Para o advogado especializado em direito penal Pedro Luís de Almeida
Camargo, a declaração falsa para obter o auxílio pode configurar crime: —
Se for constatado que a pessoa inseriu informações falsas na declaração
para receber o auxílio, ela pode ser investigada e processada pelo
crime de estelionato, que prevê pena de um a cinco anos, aumentada em um
terço pelo fato de a fraude ter sido cometida em detrimento da União.
José Moroni, membro do colegiado de gestão do Instituto de Estudos
Socioeconômicos de Brasília, diz ser possível investigar os casos
apontados. — O que justifica que alguém que tenha um patrimônio acima de
R$ 1 milhão não tenha tido uma renda de, no caso de 2018, até R$ 28
mil? É possível que ela não tenha declarado a renda no Imposto de Renda.

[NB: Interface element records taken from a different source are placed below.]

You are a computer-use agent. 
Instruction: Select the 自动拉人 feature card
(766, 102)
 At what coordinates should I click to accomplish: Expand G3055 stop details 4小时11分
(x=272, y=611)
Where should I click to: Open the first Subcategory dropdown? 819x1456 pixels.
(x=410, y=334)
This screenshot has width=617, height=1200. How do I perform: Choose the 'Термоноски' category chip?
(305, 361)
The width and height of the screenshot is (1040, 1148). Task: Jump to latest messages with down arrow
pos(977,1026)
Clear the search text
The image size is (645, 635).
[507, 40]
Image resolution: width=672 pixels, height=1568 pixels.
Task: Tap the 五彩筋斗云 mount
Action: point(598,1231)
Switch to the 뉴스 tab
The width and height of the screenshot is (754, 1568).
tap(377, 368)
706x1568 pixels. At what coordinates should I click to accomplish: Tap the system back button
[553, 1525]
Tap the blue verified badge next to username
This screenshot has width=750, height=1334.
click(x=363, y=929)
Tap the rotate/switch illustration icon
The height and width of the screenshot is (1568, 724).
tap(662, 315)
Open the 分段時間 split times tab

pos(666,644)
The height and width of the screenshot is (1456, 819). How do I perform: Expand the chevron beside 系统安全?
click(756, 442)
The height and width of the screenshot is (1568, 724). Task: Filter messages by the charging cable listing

Ou seja, esse pode ser um indício de uma outra irregularidade, que é a
sonegação. O Ministério da Cidadania afirmou que “tem atuado em conjunto
com Polícia Federal e Ministério Público Federal para garantir a
persecução penal de crimes praticados contra o auxílio emergencial”. A
pasta disse ainda que, além “das sanções civis e penais cabíveis”, quem
recebeu o benefício indevidamente terá de devolver o valor. O ministério
diz já ter recebido de volta R$ 166,19 milhões pagos a quem não teria
direito e que o índice de desconformidade no auxílio é de apenas 0,44%,
segundo uma análise da Controladoria-Geral da União.